Radial distribution functions
shows how likely an electron is to be found at specific distances from the nucleus. The maximum point shows the most probable distance. RDF = probability of electron x number of locations at said distance.
Radial nodes
points at which probability is 0; they appear in higher energy levels. For n, the number of radial nodes is n-l-1.
Consequences of RDF
- The area of maximum probability increases with increasing n but is independent of l.
- There is a small probability of finding the electron a very long way from the nucleus; hard to accurately define orbital size.
- Nodes exist in further out energy levels
Angular wavefunction (Y)
Dependent only on the l and ml numbers, it describes how the probability varies with angular direction around the shape of the orbital. Determines the shape and orientation of an orbital.
Link between l and ml
For every value of l, ml can take any integer between -l and l. e.g. when l = 1 there are 3 possible values of ml and therefore 3 possible orbital shapes.
Weaknesses of Shrodinger’s equation
Potential energy (V) includes nucleus-electron attraction and electron-electron repulsion, which is 0 for H atoms. For atoms with >1 electron, the probability distribution must be determined before the potential energy - making the equation impossible to solve
Mitigating SE weakness
H atom orbital wavefunctions can be used for many-electron atoms. Orbitals ar the same shape as the hydrogen atom. HOWEVER, o energies are dependent on both n and l.
Orbital energies many-electrons
Electrons in orbitals with a larger n have higher energy as they have a probability distribution further away from the nucleus and are therefore less tightly bound.
Shielding effect
Electrons closer to the nucleus prevent the outer electrons from feeling the full nuclear charge that they would if they were isolated. These electrons therefore have a lower effective nuclear charge and higher energy than expected.

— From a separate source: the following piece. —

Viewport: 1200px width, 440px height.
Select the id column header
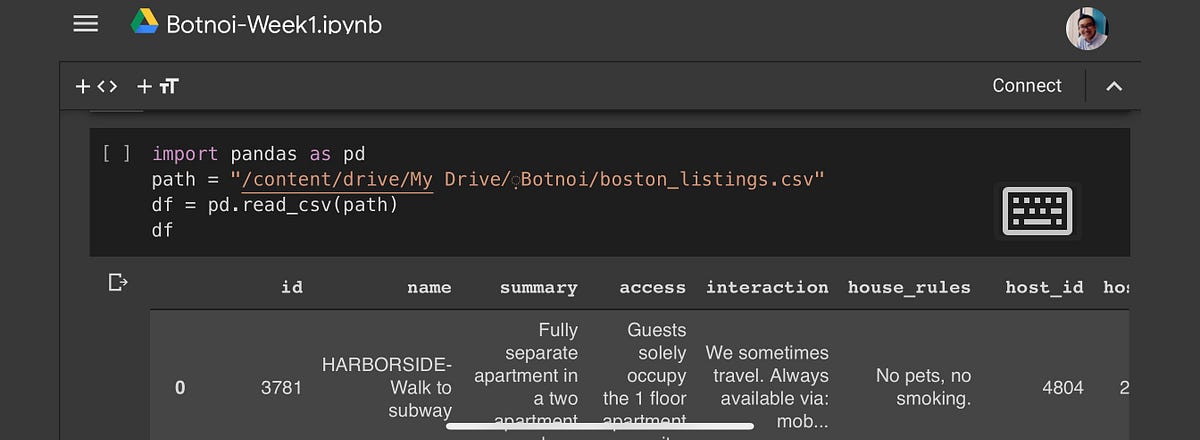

Why are orbital energies s < p < d < f?
When superimposing 2s and 2p RDFs, it is seen that the residual maximum of 2s is closer to the nucleus; therefore, 2s electrons on the whole have greater nuclear charge and lower energy levels.
How Z affects orbital energies (3d, 4s)
As Z increases, the more penetrating 4s orbitals will experience greater nuclear charge and lower energy. 3d orbitals are closer to the nucleus and will also have lower energy. In K and Ca, 4s orbitals are more penetrating than 3d orbitals and have lower energy as a result. From Sc onwards, vice versa.
Filling orbitals
Electrons fill orbitals starting from those with the lowest energies. With some exceptions, the 4s subshell tends to fill before the 3d.
Aufbau principle
In the ground state of an atom or ion, electrons fill atomic orbitals of the lowest available energy level before occupying higher-energy levels
Spin quantum number (ms)
Describes the intrinsic spin (angular momentum) of an electron and has two possible values: 1/2 (spin up, or -1/2 (spin down)
Pauli exclusion principle
No two electrons in any given system can have identical values for all four quantum numbers.
Hund’s rule
Electrons will occupy degenerate orbitals (of the same energy) singly and with parallel spins before pairing up. Makes for the most stable state.